Space Exploration Technologies Corp (SpaceX (SPCX)) has become one of Wall Street's hottest stocks after its blockbuster IPO. But there's one corner of the ETF market where you won't find it: ESG funds.
The reason? On June 11, just a day before SpaceX went public, MSCI handed the company its lowest possible ESG rating: CCC. The rating flagged serious governance issues and severe controversies, putting SpaceX in the bottom tier of its industry for environmental, social, and governance performance.
Nearly 100 ETFs Own SpaceX, But None Are ESG Funds
Despite that brutal assessment, SpaceX has quickly found its way into roughly 100 ETFs, according to Etf.com.

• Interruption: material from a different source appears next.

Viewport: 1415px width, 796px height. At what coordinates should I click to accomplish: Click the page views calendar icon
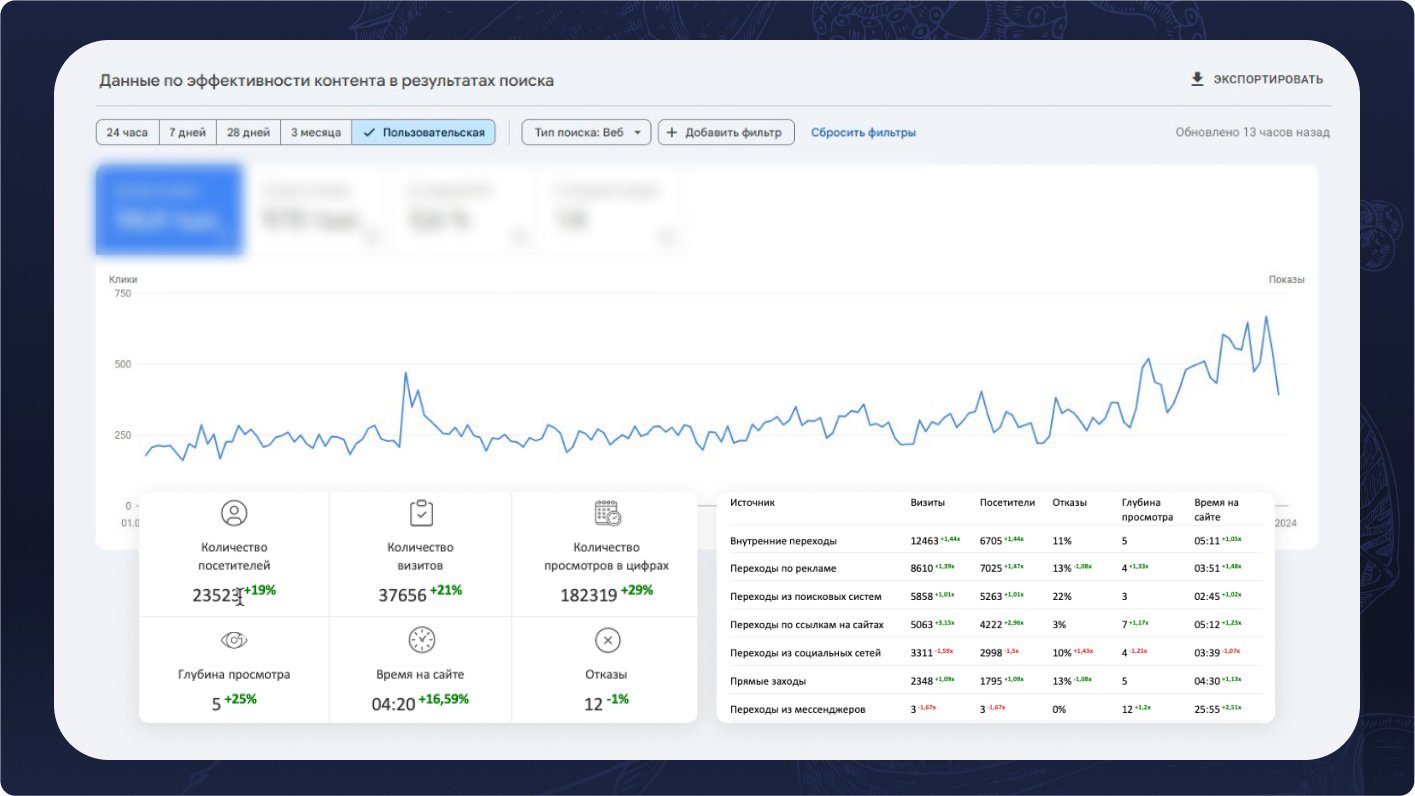tap(607, 514)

These include space, innovation, growth, and broad-market strategies. ESG funds, however, have largely stayed on the sidelines.

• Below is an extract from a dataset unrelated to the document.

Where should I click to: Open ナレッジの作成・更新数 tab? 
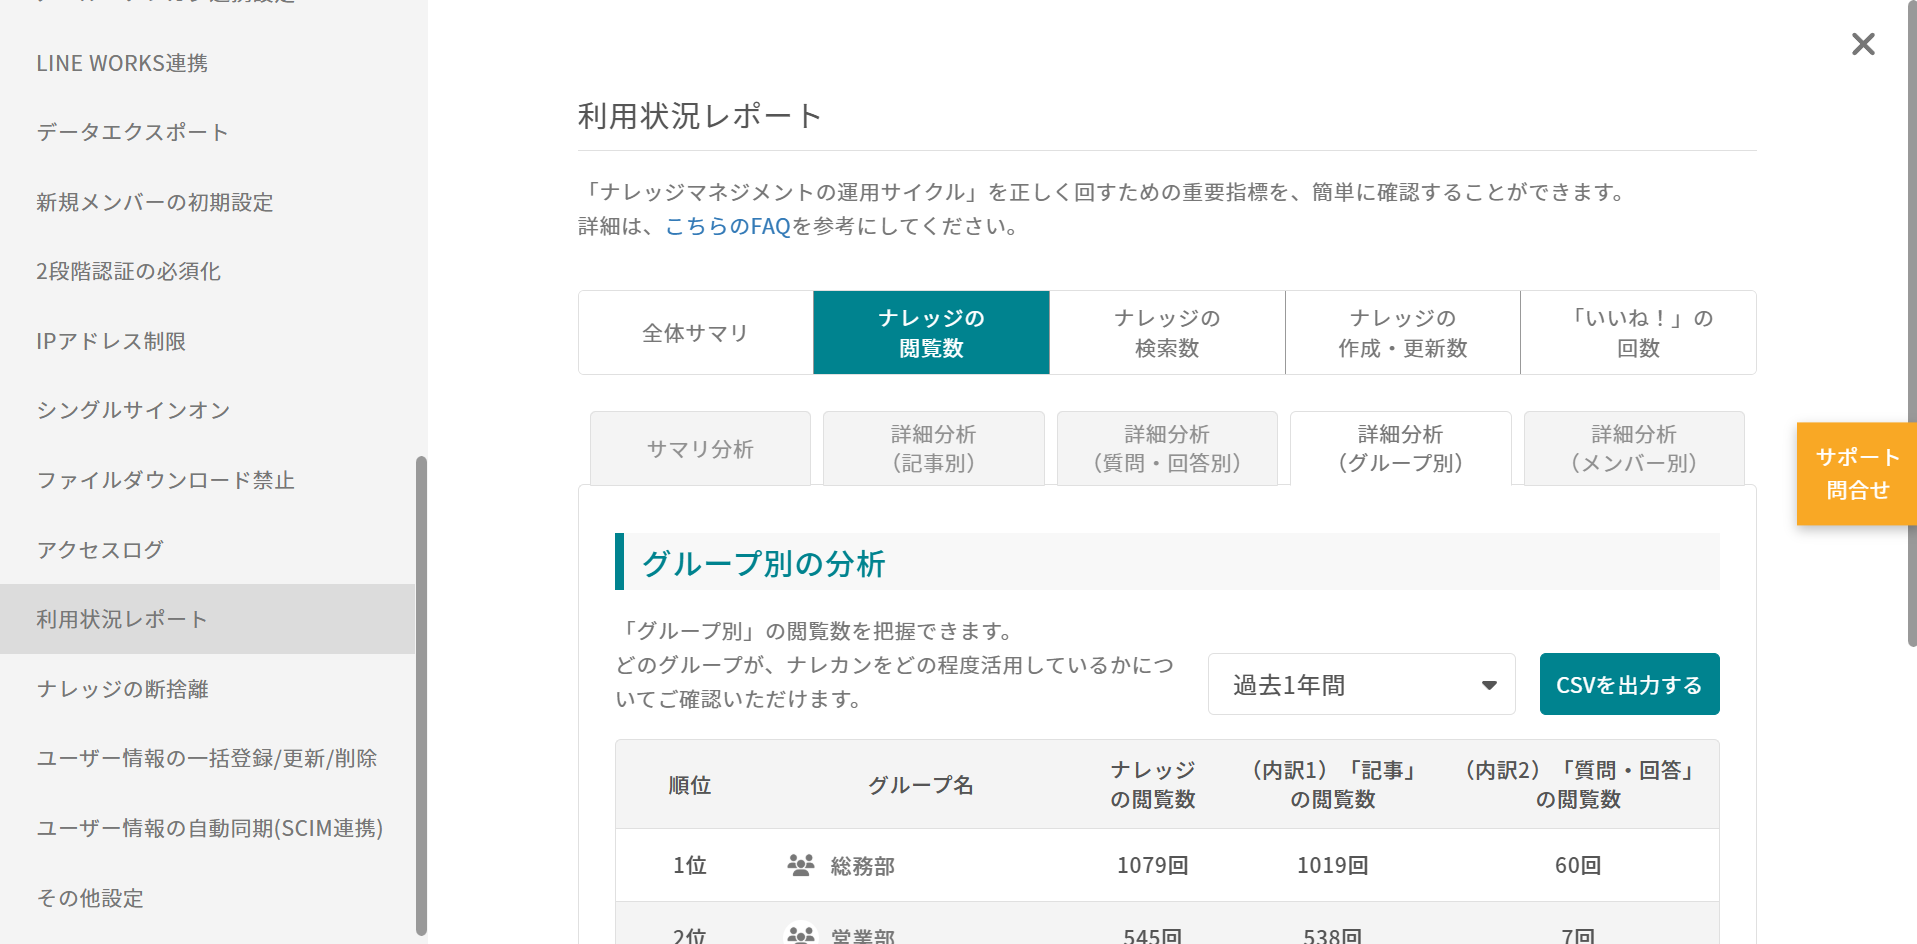pos(1402,333)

Most ESG methodologies automatically screen out companies with bottom-tier governance scores, severe controversies, or low overall ESG ratings. SpaceX's CCC designation effectively disqualifies it from inclusion in many ESG portfolios. That creates a striking divide: mainstream ETF investors are piling into the aerospace giant, while ESG managers continue to avoid the stock.
Where ESG ETFs Stand
The absence of SpaceX from ESG portfolios is especially notable given the size of some of the funds involved. Among the largest U.S.-listed ESG ETFs are the iShares ESG Aware MSCI USA ETF (ESGU), the iShares ESG MSCI KLD 400 Social ETF (DSI), and the iShares ESG Aware MSCI EAFE ETF (ESGD) and iShares ESG Aware MSCI EM ETF (ESGE) for international exposure.
Many ESG funds use MSCI, Sustainalytics, or proprietary screening methodologies that limit exposure to companies with severe controversies or weak governance. Given SpaceX's CCC rating and MSCI's "orange flag" controversy designation, the stock is currently absent from many ESG portfolios even as it has become a holding in numerous conventional thematic ETFs.

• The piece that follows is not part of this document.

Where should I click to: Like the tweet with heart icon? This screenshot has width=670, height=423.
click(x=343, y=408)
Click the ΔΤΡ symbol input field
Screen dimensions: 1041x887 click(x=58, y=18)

That dynamic highlights a growing dilemma for ESG investors. Funds like ESGU and DSI were designed to help investors avoid companies facing elevated environmental, social, or governance risks. But by excluding a stock that has rapidly become one of the market's most sought-after holdings, they also risk lagging benchmarks if SpaceX's growth trajectory continues.
The debate therefore shifts from sustainability to governance. ESG investors may have missed SpaceX's early gains, but if concerns around shareholder rights, disclosure practices, or corporate oversight eventually weigh on the company, ESG funds could point to the exclusion as evidence that governance screens still add value — even as the broader ESG label loses favor with investors.
A Test for ESG Investing
The timing is notable given the struggles facing ESG investing. Bloomberg Intelligence ETF analyst Eric Balchunas recently noted in a comment thread on X that ESG has largely vanished from industry discussions.
"I was in Europe for an entire week, sat through multiple panels, networked with a bunch of ETF people, and did not hear the phrase 'ESG' one time," said Balchunas. "That is astonishing vs even 3yrs ago. There were literal entire panels on it w/ a lot of moral posturing etc. I think when the European govt declared nuclear weapons ESG (bc they desperately wanted private investment in defense cos, but inst were like we can't bc you told us we could only buy ESG stocks and so they were like, yeah weapons are ESG now so its cool) everyone knew it was over. The inconsistency was just too blatantly obvious to take seriously."
He pointed to more than 125 ESG ETF closures in recent years and a growing number of funds dropping ESG terminology from their names as investor demand faded.
Critics have long argued that ESG screens force investors to miss out on high-growth opportunities. SpaceX appears to support that argument, at least for now, as the stock has surged since its public debut.
Governance Could Be the Deciding Factor
Yet SpaceX may also offer ESG proponents an opportunity to defend the strategy. While ESG debates often focus on environmental and social issues, many of MSCI's concerns relate to governance, including corporate oversight, shareholder rights, disclosure standards, and insider control. Governance has historically been viewed as the ESG factor most closely linked to financial outcomes.
The key question is whether those risks eventually materialize. If SpaceX continues its ascent, ESG funds may be criticized for excluding one of the market's biggest winners. But if governance concerns emerge over time, ESG managers could argue that their screening process identified risks that the broader market overlooked.
For now, the contrast is difficult to ignore: nearly 100 ETFs own SpaceX, but none of them carry an ESG mandate.